Impacts of Climate Change in the Midwest By: Allyson Steinke, Ryan prangler, sophie stafford & Nathan Jones

Agriculture in the Great Plains utilizes more than 80% of the land area. Higher summer temperatures and drought conditions are likely to reduce plant productivity. While warmer temperatures lengthen the growing season, which could increase plant growth or allow for a second planting.
Between 1900 & 2010 the average air temperature has increased by 1.5 degrees fahrenheit. In the summer, precipitation is not projected to rise, which increases the chances of drought conditions. Projected heavier rainfall will end up increasing erosion and nutrient runoff, which could cause detrimental impacts on crops and agricultural soil quality.
Warming waters increase the growth of blue green & toxic algae that reduce water quality. The great lakes are important for drinking water, transportation, commerce, & recreation they contain 84% of NA’s surface freshwater. Freshwater resources along the coast face risks from sea level rise. As the sea rises,saltwater moves into freshwater areas.

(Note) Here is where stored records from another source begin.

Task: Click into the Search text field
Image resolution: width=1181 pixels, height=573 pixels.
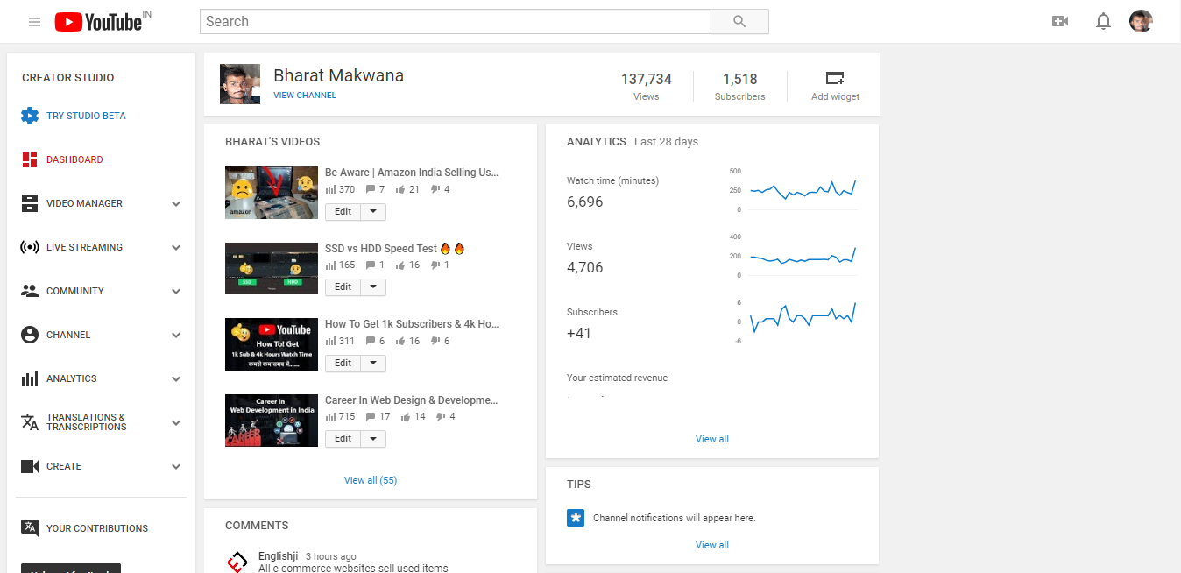Action: coord(455,22)
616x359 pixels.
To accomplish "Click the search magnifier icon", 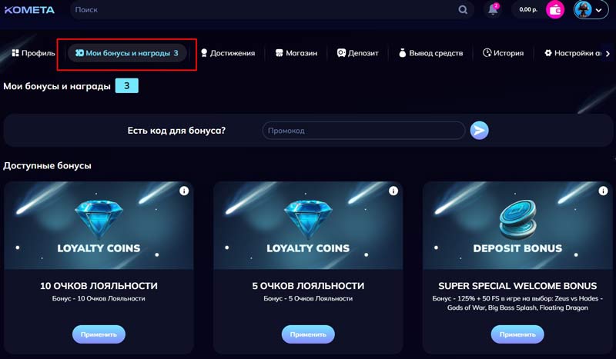I will pyautogui.click(x=463, y=10).
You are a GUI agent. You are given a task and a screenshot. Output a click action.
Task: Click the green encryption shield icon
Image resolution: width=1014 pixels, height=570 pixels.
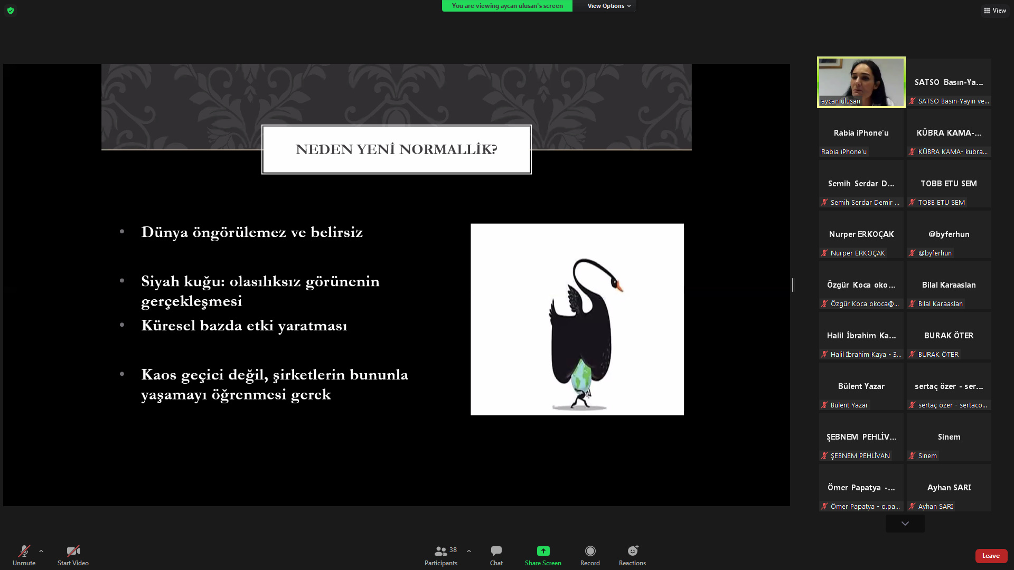click(x=11, y=11)
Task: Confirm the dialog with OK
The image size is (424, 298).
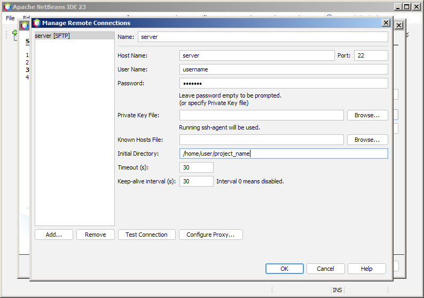Action: tap(284, 269)
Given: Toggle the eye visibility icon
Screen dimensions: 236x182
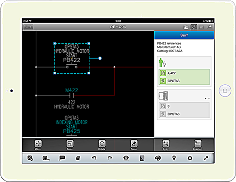Looking at the screenshot, I should [126, 158].
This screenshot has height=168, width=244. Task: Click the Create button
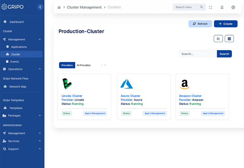click(x=226, y=24)
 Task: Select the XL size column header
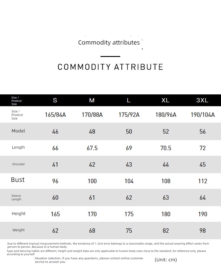coord(166,100)
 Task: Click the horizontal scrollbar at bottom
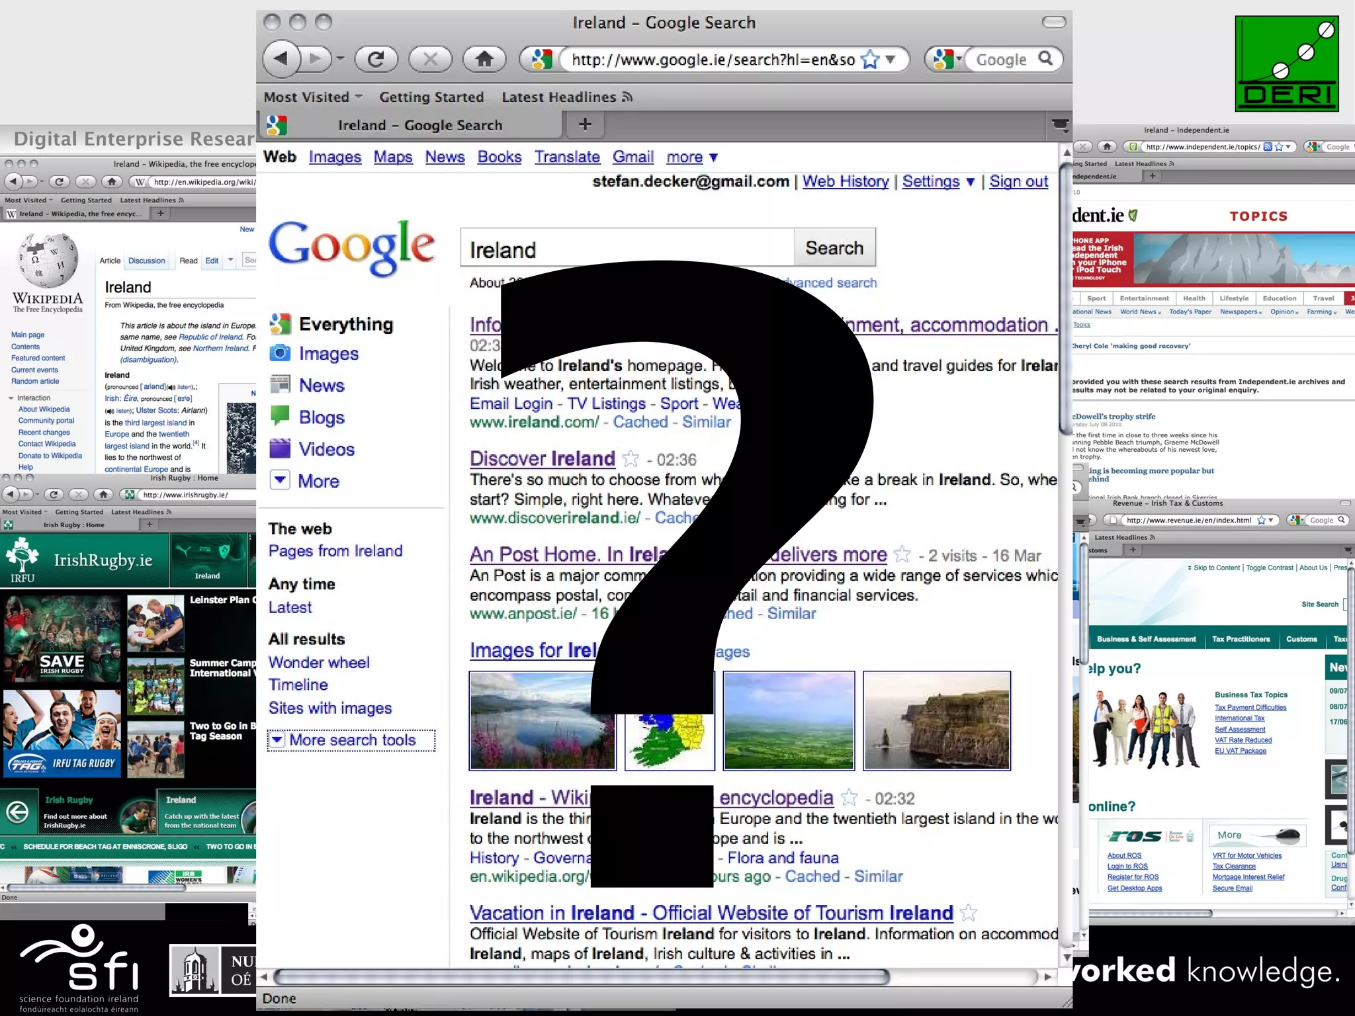point(581,976)
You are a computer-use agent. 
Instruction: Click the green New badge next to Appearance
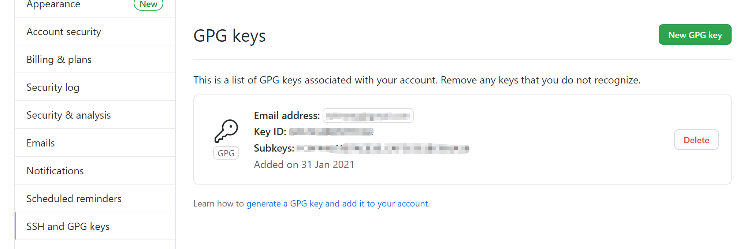coord(148,4)
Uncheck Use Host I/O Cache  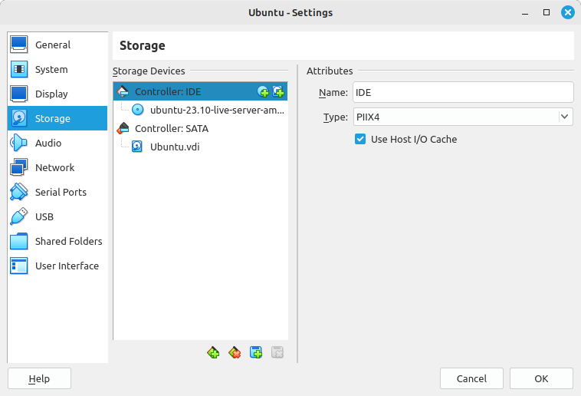pyautogui.click(x=360, y=139)
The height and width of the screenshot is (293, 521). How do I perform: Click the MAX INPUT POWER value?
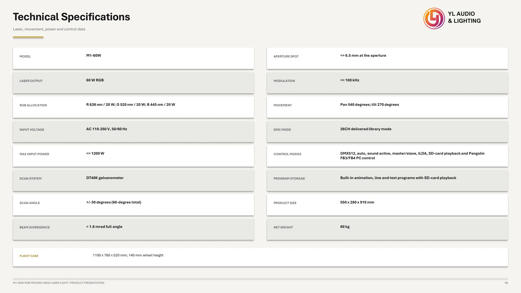(x=95, y=154)
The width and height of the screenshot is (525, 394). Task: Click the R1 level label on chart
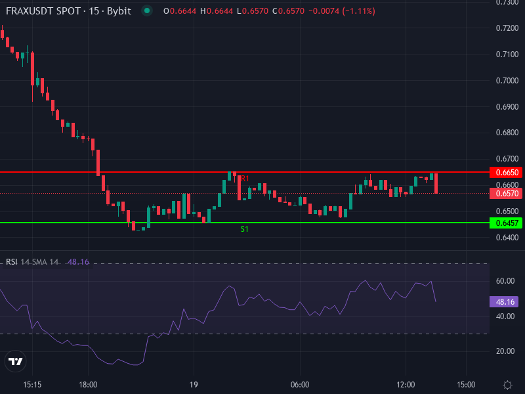[x=245, y=178]
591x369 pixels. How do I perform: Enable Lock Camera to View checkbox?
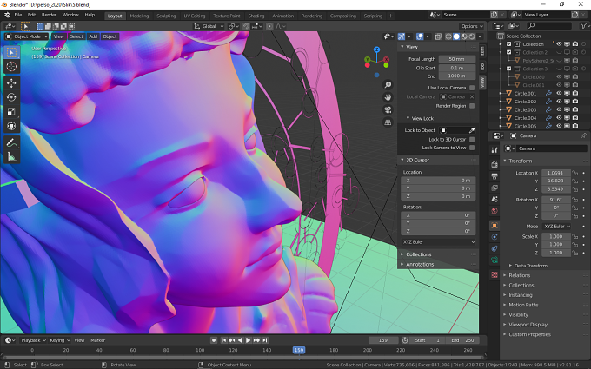[472, 148]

This may force water managers to seek other sources of fresh water or remove salt from the water.
Rising temperatures also diminish winter ice cover, which may leave shores more vulnerable to waves, increase erosion & flooding, & damage fish habitats. Water quality could suffer in areas experiencing increases in rainfall. Heavy downpours can increase the amount of runoff into rivers & lakes.
Midwestern agricultural lands make up 2/3 of the region's land area and produce 65% of the nation's corn and soybeans. With increased carbon dioxide levels in the atmosphere can activate crop production, and warmer temperatures lengthen the growing season. With extreme heat, it will stress out livestock and cause decline in meat, milk, and egg production. Diseases may increase as the temperature and moisture increase and becomes more favorable for disease spread.
Forests are threatened by more frequent droughts, wildfires, and insect outbreaks. Many tree species are expected to gradually move towards the north. Also with warming waters it will reduce the abundance of cold water species and increase the amount of cool water species. The habitat of many fish species may also be reduced by harmful algal blooms, coastal erosion and flooding, and pollution runoff.
Climate change is expected to negatively change and affect human health because of heat waves that will hurt them. Air pollution is already poor in this region and it is projected to worsen with rising temperatures in the mid west. The mid west is home to 61 million people. Heat sometimes causes stress resulting in deaths.
As climate impacts worsen in the future, agricultural practices, water resources, ecosystems, and even human health will face increased risk that will require new considerations and management strategies. We could set up a system like a rain barrel that collects rainwater, plant trees around your house, invest in solar panels, and even use ethanol instead of unleaded gas for your car. This list could go on forever but we think that most important thing you take from this is that it all begins with you.